■ **Questions**
(1) In the article below about Forest Whitaker and "The Shield," shorten the paragraph that begins "But during a conference call this week" while keeping its main facts.
(2) Continue the article about Forest Whitaker and "The Shield," starting right after its final sentence.
[[ Document passage open ]]
The Oscar-winning actor and the creator of the FX show both leave the door open for his return.

April 07, 2007|Greg Braxton | Times Staff Writer

Forest Whitaker and "The Shield" are finding it difficult to say goodbye.

Whitaker, who scored a best actor Oscar this year for "The Last King of Scotland," was supposed to make his final appearance in the role he began last season on the acclaimed FX police drama, in which he plays the obsessed internal affairs detective determined to bring down corrupt Det. Vic Mackey (Michael Chiklis).

But during a conference call this week to publicize Whitaker's "farewell" episode, both the actor and the show's creator, Shawn Ryan -- who is currently meeting with his writing staff to map out the final season, which begins filming in June -- left the door open for the actor to return.

"The possibility is there," said Whitaker, who is involved with several projects, and prefers complex character roles. Praising the series and its writing, Whitaker hinted, "It's a matter of timing." Taking a bit more cautious approach, Ryan quipped, "Well, Forest might be a little popular these days. But nothing is ever impossible."

Many critics felt that Whitaker should have been nominated for an Emmy last year for his work on "The Shield." Whitaker also appeared in several episodes of "ER" this season as a patient who feels that an emergency doctor misdiagnosed him and ruined his life.

Other cast members on "The Shield," particularly Chiklis, said they enjoyed working with Whitaker, and that though he was very intense, he blended well with the existing ensemble.
[[ Document passage closed ]]
[[ Source data open ]]
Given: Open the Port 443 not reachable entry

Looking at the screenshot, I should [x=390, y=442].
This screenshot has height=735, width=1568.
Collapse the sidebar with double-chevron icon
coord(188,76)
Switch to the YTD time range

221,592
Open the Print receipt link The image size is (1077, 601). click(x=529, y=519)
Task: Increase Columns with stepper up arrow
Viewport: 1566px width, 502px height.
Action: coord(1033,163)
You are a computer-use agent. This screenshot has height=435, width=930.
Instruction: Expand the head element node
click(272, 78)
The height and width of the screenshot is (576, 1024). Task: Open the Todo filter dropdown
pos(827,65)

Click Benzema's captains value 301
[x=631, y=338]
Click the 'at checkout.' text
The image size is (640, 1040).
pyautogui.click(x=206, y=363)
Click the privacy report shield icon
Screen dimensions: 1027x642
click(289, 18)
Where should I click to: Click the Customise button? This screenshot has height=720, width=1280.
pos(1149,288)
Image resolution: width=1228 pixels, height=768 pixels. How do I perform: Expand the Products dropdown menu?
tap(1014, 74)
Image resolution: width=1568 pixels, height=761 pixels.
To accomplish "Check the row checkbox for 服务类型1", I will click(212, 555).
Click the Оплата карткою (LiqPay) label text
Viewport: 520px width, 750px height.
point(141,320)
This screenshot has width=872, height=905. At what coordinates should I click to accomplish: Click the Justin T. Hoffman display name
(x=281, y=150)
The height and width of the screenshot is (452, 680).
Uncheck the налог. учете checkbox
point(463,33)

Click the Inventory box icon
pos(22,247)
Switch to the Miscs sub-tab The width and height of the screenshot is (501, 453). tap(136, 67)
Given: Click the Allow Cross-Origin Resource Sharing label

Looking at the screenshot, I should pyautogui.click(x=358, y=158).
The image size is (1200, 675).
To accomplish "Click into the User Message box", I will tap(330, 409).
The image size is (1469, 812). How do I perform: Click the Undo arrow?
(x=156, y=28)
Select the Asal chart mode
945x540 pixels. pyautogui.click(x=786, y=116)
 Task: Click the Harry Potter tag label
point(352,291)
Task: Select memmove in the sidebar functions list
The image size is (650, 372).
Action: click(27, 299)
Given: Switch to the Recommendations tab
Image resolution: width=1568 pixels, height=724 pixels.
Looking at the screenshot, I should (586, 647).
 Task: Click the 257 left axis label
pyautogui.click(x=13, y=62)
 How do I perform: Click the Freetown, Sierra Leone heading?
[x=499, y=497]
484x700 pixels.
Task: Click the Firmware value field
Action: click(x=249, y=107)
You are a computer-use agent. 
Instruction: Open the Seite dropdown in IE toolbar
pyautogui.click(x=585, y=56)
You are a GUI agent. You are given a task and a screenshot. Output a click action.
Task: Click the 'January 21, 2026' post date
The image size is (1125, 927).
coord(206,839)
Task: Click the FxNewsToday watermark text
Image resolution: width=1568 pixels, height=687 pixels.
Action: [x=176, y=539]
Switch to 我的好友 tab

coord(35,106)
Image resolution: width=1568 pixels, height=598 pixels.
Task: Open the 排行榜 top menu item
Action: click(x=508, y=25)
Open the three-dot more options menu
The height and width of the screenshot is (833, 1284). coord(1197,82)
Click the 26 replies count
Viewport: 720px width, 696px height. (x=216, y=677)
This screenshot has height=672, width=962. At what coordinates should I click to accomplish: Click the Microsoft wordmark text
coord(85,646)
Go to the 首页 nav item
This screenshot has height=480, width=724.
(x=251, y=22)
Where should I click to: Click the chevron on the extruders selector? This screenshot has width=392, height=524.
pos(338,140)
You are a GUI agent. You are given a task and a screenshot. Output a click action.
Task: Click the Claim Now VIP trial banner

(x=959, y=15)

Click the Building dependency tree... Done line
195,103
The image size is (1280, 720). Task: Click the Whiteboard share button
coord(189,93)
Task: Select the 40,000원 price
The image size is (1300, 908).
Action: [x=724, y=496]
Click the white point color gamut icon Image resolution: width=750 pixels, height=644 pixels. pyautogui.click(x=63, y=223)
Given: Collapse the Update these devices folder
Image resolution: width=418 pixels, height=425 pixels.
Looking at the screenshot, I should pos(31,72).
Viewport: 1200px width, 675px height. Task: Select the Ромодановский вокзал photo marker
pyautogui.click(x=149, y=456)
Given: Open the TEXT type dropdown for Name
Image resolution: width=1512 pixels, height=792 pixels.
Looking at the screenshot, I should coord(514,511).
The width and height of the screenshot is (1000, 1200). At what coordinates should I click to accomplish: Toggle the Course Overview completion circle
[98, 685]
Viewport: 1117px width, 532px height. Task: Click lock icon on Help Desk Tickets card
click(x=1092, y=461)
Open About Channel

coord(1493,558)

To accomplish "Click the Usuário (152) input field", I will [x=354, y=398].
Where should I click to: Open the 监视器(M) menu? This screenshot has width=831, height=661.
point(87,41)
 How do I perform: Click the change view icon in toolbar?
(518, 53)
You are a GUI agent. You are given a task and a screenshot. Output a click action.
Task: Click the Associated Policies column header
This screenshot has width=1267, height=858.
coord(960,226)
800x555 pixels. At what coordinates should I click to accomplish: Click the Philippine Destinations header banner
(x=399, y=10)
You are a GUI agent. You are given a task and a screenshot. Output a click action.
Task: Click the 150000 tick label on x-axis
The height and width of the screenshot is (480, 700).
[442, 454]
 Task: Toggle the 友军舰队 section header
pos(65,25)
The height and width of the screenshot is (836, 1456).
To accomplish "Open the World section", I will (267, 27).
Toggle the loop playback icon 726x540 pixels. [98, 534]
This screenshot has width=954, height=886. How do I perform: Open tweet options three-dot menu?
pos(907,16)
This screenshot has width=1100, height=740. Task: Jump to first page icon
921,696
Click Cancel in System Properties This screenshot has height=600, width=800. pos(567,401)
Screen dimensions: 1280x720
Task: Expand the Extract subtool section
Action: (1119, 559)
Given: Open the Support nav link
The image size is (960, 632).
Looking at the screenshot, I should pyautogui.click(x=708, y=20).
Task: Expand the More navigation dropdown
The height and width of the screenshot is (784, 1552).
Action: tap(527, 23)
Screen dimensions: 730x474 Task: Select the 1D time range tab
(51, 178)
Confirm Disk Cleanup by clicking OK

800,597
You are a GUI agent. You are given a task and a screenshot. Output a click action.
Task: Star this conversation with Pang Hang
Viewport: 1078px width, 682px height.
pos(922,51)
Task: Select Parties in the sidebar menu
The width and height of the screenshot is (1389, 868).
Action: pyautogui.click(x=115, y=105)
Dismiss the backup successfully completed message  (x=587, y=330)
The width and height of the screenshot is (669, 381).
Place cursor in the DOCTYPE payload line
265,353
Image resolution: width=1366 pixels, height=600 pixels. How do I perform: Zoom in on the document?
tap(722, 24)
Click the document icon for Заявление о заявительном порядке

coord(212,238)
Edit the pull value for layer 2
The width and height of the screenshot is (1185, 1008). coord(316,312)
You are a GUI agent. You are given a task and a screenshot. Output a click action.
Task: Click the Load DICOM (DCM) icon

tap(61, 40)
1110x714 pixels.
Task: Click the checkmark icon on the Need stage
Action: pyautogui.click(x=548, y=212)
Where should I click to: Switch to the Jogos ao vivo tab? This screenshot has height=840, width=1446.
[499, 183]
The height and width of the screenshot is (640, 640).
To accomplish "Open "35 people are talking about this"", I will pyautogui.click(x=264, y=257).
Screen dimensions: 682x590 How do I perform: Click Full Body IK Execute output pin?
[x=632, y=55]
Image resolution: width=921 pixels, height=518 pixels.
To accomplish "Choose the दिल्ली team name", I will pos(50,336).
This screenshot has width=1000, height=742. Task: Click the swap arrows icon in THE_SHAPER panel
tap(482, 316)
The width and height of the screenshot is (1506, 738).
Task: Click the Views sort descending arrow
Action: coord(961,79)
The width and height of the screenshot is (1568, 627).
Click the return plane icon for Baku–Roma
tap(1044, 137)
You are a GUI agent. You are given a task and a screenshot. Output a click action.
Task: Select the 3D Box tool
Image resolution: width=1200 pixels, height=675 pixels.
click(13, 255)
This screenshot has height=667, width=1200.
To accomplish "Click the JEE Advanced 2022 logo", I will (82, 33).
[[ Source data closed ]]
■ **Responses for each task**
(1) On a conference call this week promoting Whitaker's "farewell" episode, Whitaker and series creator Shawn Ryan both left open the possibility that the actor could return. Ryan is currently planning the final season with the writing staff, and filming begins in June.

(2)
"Forest is an interesting cat," Chiklis said in an interview last week. "He's very, very committed. He's got these eccentricities that play well. He's gentle and easygoing, but when we faced off, he was right there. We innately liked and admired each other, but we didn't want for that to translate to the screen, so we maintained a distance."

When Whitaker first started his "Shield" stint as Det. Jon Kavanaugh, the character was heavy and disheveled. But as Kavanaugh became more focused on nailing Mackey, he became leaner and cleaner. "Physically he became a totally different person," Chiklis said.

After a string of dark and dramatic roles, Whitaker said he might want to go in the opposite direction and do more comedy. His lighter side was on display earlier this year when he hosted "Saturday Night Live" and appeared in several skits, including one as a waiter who couldn't stop singing.

Whitaker said that hosting the show "was a frightening experience. That's why I did it."